Pharma Company Avoids Injunction By Dropping Competitive Keyword Ads–King v. ZymoGenetics
By Eric Goldman
This case involves the cutthroat (sorry) world of blood clotting drugs. King Pharmaceuticals sells bovine (cow) thrombin, a clotting agent. ZymoGenetics sells thrombin made from hamster ovaries and snake venom. ZymoGenetics’ version has been making inroads on the thrombin market, and King isn’t too pleased about that. King claims that its dropping market share is due to several bad acts on ZymoGenetics’s part, including ZymoGenetics’ AdWords campaign that included the King trademark “Thrombin-JM” as a keyword.
Blaming illegitimate AdWords for King’s dropping market share seemed particularly implausible for two reasons. First, the product is purely B2B and has no consumer-facing side. It’s used for post-surgery recuperation, so doctors/hospitals are the target customers–and for professional and liability reasons, they are pretty careful about what they prescribe to patients.
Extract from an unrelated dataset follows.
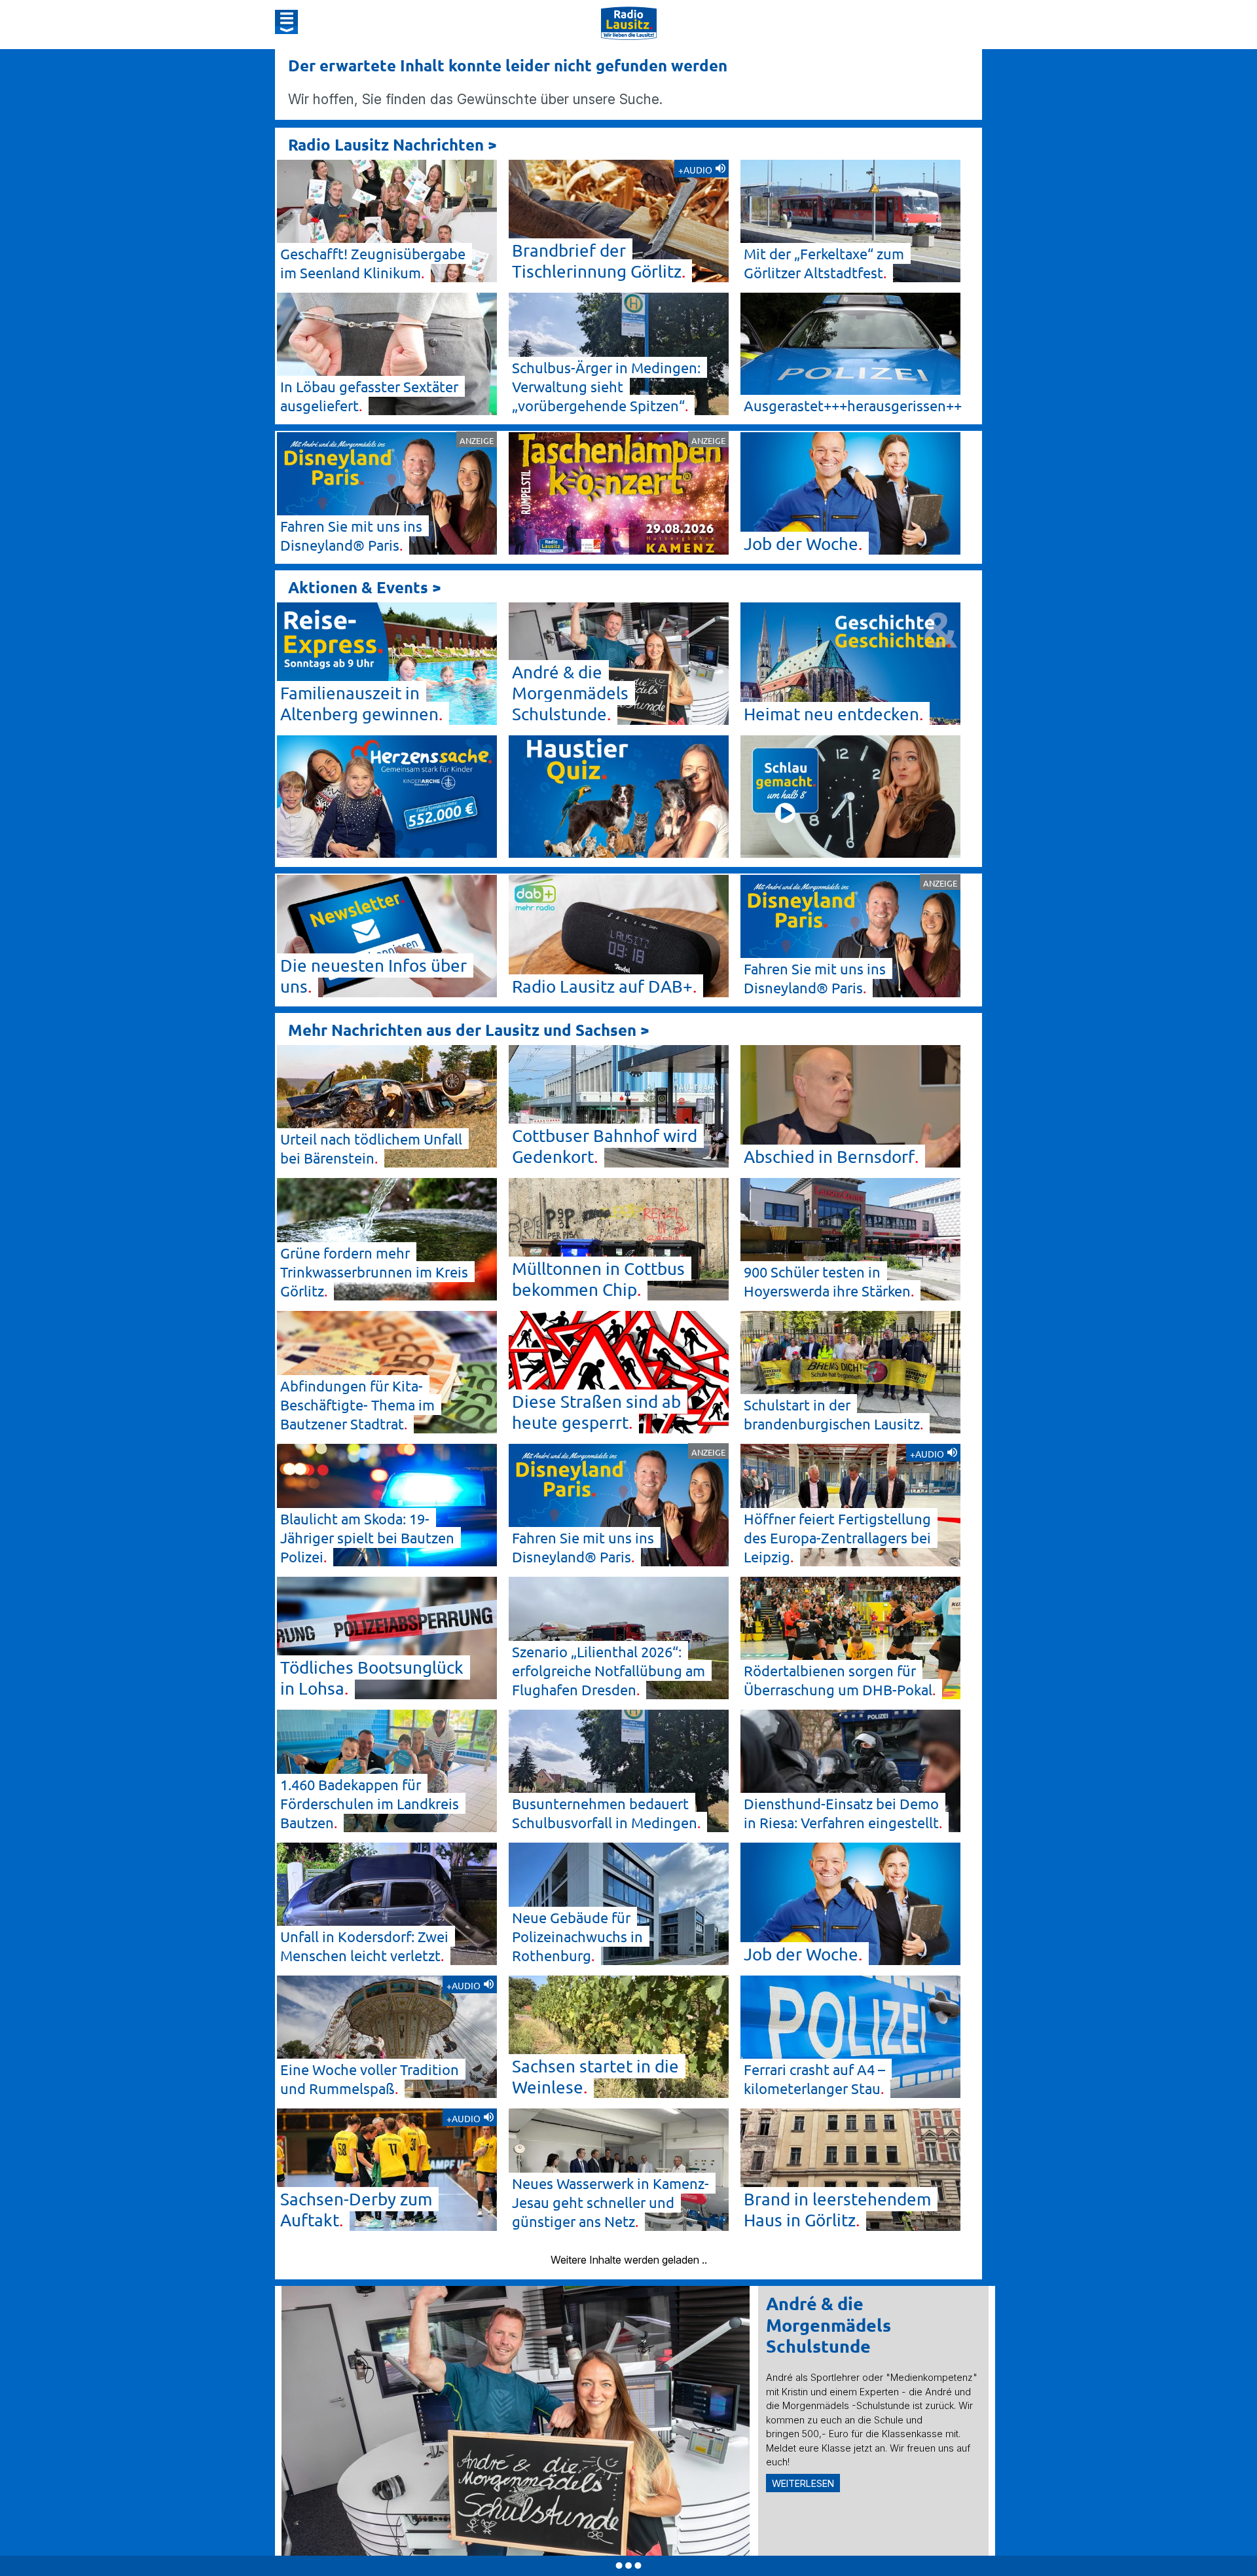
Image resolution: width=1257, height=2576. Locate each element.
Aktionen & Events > (364, 587)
So if the AdWords ads have helped facilitate doctor switching, it’s more likely due to doctors learning of a new drug that doesn’t have some of cow thrombin’s negative side effects than any marketplace mistake over brands or other “unfair” diversion.
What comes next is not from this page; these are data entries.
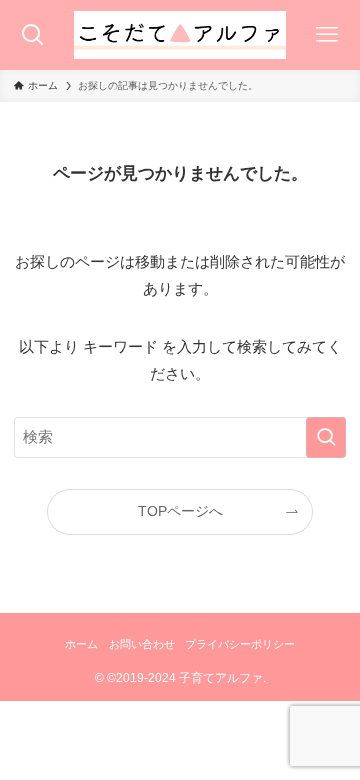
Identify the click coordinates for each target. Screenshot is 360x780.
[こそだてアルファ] (180, 35)
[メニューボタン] (326, 35)
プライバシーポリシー (240, 644)
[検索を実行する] (326, 437)
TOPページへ (180, 511)
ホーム (81, 644)
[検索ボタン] (33, 35)
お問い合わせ (142, 644)
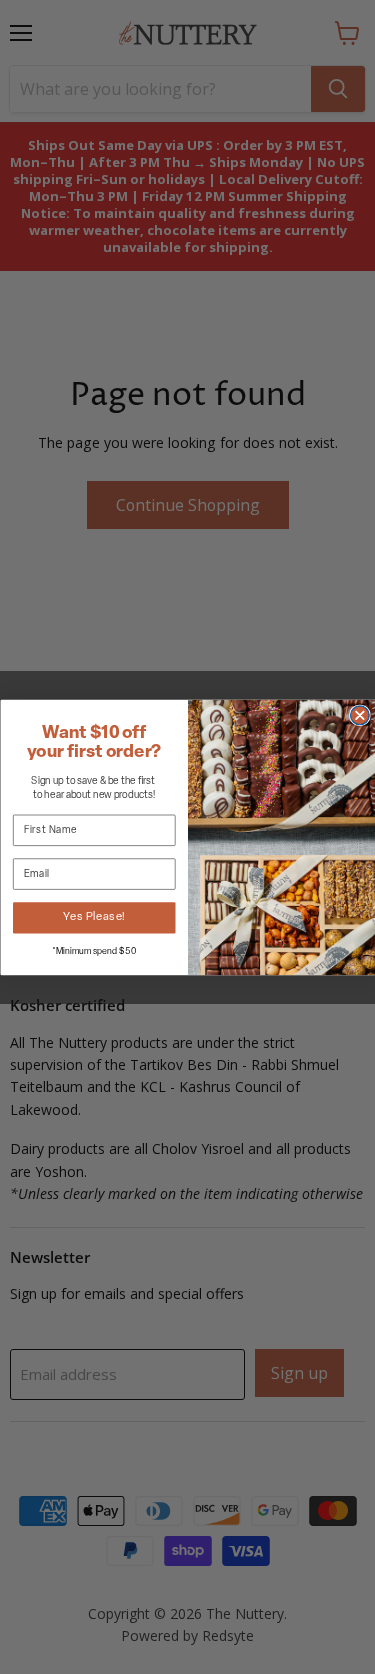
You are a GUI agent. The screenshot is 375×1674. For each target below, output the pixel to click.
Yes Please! (94, 917)
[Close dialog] (359, 714)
Second, the AdWords ads produced a trivial number of clicks. ZymoGenetics reports that it got 84 clicks on “Thrombin-JM” (and only 803 on the generic term “thrombin”). The court doesn’t expressly guffaw at King for fighting over 84 clicks, but I can hear a snicker or two in the opinion. Not surprisingly given the minuscule volume of clicks, ZymoGenetics voluntarily dropped the competitive keyword purchase when it learned of King’s lawsuit (it wasn’t giving up much), and it agreed not to buy the keyword again. King pressed for a preliminary injunction to forcibly hold ZymoGenetics to its word, which many courts will issue in these situations, but this court decides that ZymoGenetics’ promise is good enough and denied the preliminary injunction.
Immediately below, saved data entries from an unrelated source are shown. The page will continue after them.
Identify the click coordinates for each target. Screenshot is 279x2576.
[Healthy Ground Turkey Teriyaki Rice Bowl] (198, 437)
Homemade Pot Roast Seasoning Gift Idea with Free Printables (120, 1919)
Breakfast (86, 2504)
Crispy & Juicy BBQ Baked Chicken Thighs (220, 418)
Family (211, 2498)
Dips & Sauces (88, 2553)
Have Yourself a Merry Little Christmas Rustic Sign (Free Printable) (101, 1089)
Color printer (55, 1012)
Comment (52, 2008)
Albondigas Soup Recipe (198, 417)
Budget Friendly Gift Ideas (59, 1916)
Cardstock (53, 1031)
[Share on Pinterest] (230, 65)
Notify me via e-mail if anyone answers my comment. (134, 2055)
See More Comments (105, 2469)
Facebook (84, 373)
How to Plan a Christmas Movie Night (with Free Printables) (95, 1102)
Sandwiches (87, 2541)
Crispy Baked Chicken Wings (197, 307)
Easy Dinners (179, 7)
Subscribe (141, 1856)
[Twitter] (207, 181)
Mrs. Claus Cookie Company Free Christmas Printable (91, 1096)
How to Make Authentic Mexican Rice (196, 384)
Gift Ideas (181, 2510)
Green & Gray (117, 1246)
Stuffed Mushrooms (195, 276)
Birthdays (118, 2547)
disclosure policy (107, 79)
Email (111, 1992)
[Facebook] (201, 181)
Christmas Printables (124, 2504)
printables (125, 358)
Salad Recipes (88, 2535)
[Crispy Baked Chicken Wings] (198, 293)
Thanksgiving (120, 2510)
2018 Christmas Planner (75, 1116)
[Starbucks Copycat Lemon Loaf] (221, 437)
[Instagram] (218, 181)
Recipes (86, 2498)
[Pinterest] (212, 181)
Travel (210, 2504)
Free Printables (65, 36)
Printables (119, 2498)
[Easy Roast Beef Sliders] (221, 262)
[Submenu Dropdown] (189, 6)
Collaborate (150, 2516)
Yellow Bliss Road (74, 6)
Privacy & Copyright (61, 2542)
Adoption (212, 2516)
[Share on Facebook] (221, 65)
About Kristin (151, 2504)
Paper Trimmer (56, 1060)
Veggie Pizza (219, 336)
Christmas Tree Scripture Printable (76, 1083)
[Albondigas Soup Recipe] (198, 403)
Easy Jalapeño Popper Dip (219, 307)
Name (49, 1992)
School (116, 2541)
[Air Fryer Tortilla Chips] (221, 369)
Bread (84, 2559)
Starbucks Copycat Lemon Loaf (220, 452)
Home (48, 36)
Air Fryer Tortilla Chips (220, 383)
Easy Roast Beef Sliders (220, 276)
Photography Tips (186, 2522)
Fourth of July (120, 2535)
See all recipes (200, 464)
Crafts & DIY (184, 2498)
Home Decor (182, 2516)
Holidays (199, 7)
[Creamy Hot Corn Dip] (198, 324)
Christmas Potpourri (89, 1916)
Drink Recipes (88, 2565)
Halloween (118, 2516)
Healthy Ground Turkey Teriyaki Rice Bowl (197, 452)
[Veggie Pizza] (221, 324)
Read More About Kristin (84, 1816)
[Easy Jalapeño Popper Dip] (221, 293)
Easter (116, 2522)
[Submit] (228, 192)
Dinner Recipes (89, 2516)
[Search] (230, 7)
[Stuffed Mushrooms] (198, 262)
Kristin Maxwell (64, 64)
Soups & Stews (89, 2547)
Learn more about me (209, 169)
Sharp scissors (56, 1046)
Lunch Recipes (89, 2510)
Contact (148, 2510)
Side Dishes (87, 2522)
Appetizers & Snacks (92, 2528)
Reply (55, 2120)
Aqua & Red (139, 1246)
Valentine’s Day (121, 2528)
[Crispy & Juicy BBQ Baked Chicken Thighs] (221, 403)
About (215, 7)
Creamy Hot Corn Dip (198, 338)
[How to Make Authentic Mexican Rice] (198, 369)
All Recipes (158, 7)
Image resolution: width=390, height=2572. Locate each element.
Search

Now, King was going to court to redress ZymoGenetics’ perceived transgressions no matter what, so it would be a little unfair to beat up on them for litigating over 84 clicks. However, this case is yet another example of how competitive AdWord lawsuits often are ridiculous overkill given the economic value at issue. (Related examples are 1-800 JR Cigar, which involved $345 of revenue, and Storus, which involved 1,374 clicks over an 11 month period). It’s a good reminder to trademark owners to be smart with their litigation dollars!